Copy each line of the entries that includes the word "size".
-------- DATA SHOWN --------
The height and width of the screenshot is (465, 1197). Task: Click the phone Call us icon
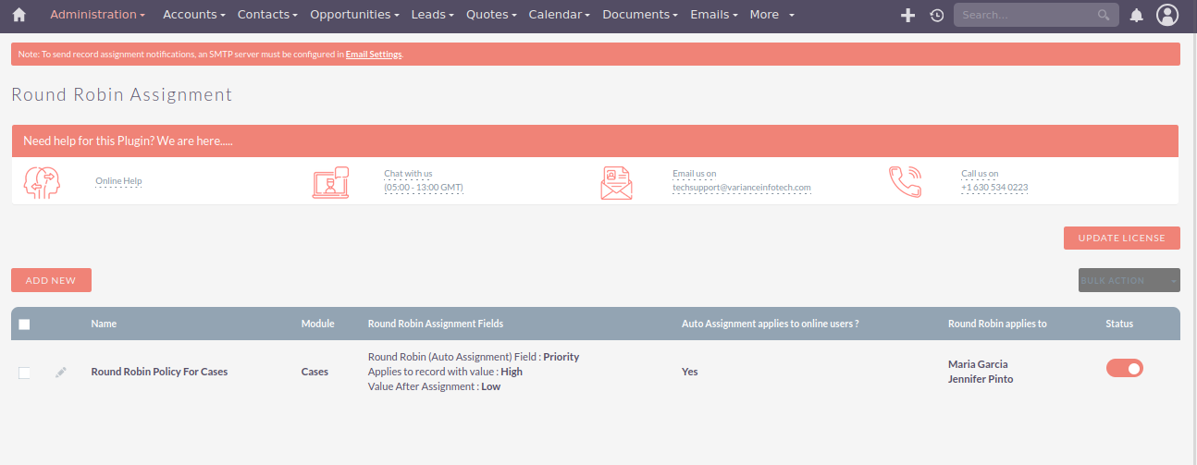pos(905,181)
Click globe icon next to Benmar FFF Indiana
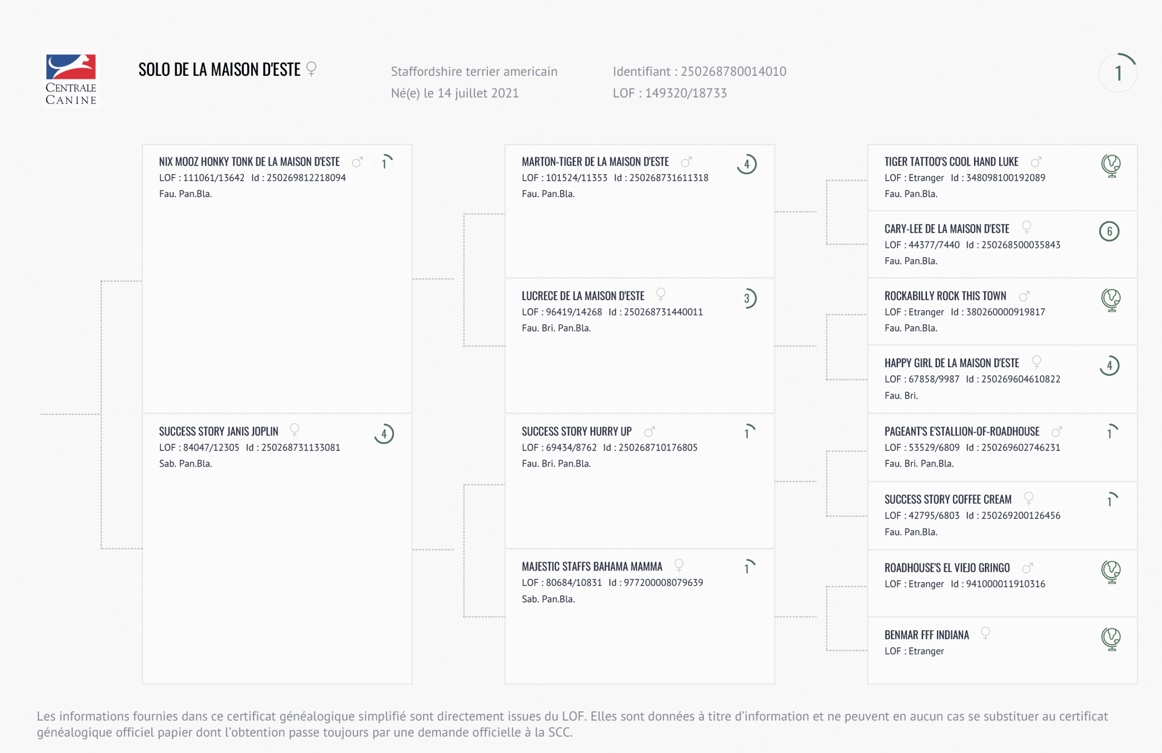Image resolution: width=1162 pixels, height=753 pixels. point(1111,638)
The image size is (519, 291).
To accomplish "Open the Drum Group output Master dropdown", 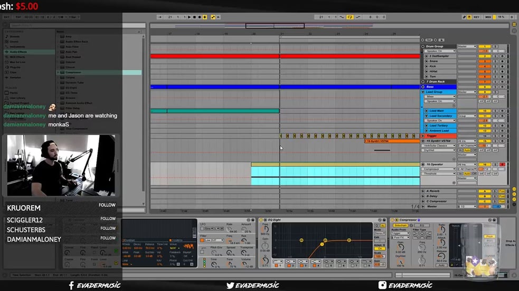I will (x=467, y=46).
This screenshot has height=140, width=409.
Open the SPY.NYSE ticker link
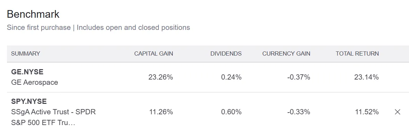tap(29, 101)
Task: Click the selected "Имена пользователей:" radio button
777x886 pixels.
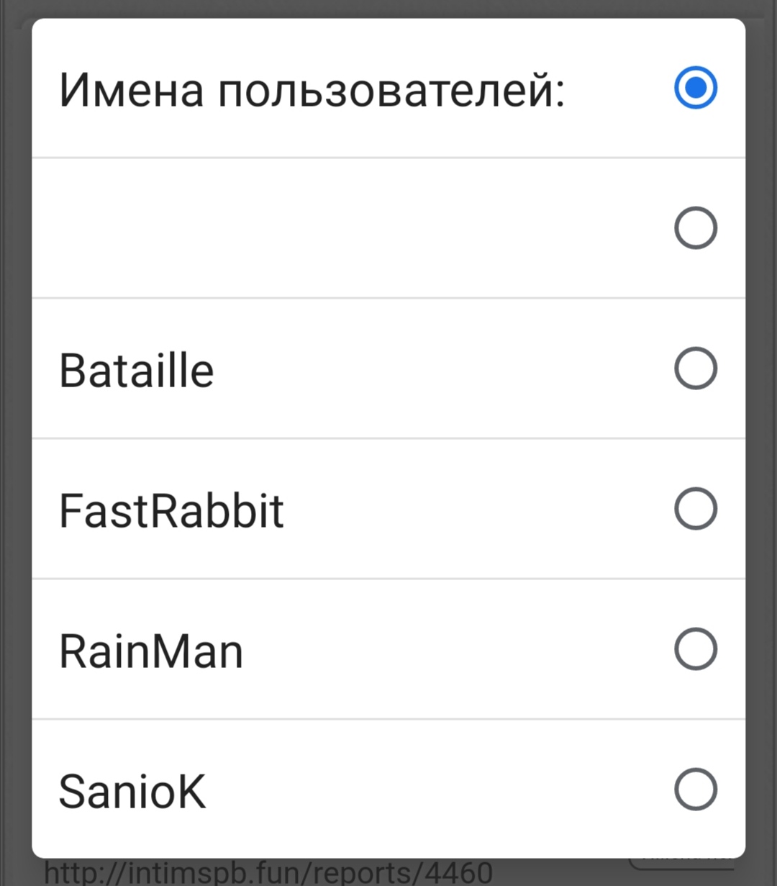Action: [x=695, y=88]
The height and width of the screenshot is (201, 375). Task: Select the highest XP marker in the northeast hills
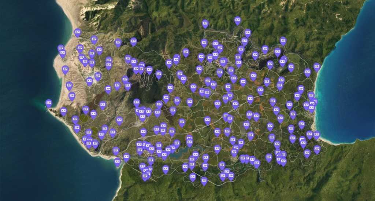coord(283,40)
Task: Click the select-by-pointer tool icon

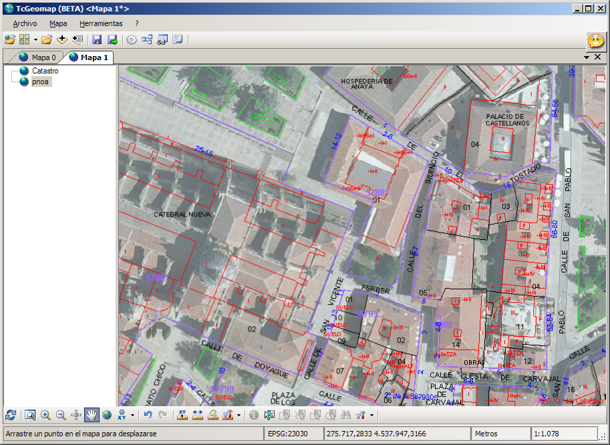Action: (x=269, y=415)
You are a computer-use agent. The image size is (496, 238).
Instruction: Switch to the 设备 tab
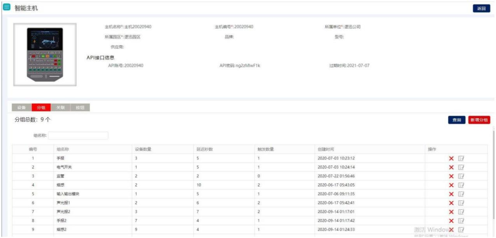coord(22,108)
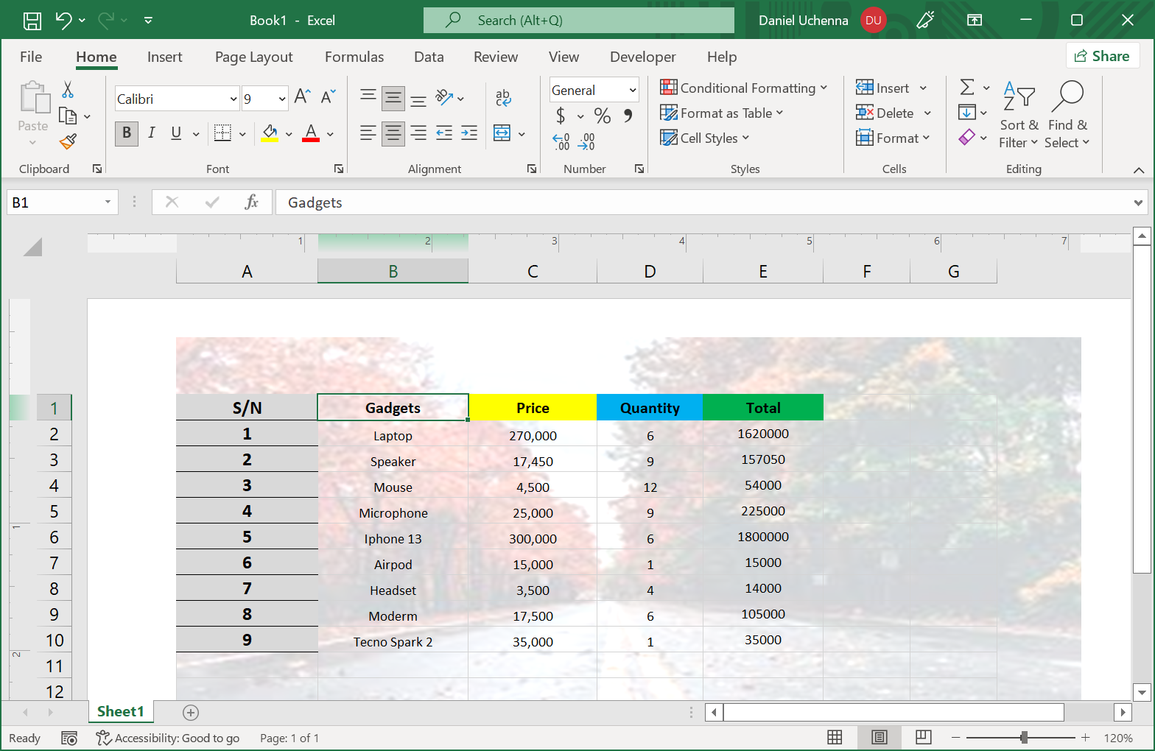
Task: Click the Format Painter brush icon
Action: 68,141
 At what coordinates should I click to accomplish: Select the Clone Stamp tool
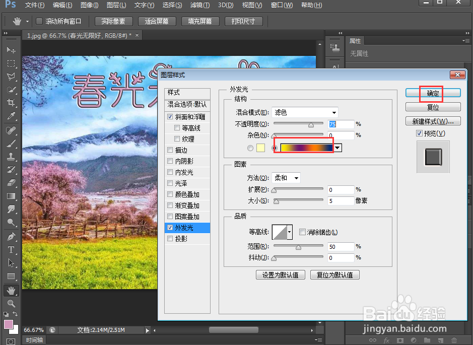click(11, 157)
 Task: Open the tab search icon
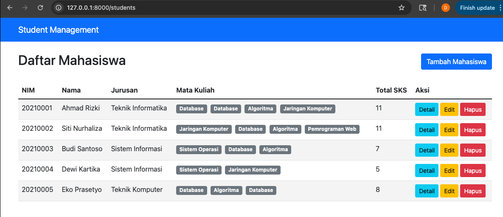click(x=423, y=8)
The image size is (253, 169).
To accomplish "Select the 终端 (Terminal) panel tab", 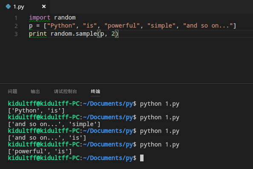I will (95, 91).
--------
→ **RESULT OF THIS TASK**:
The image size is (519, 291).
You are a computer-use agent. The image size is (496, 238).
The image size is (253, 169).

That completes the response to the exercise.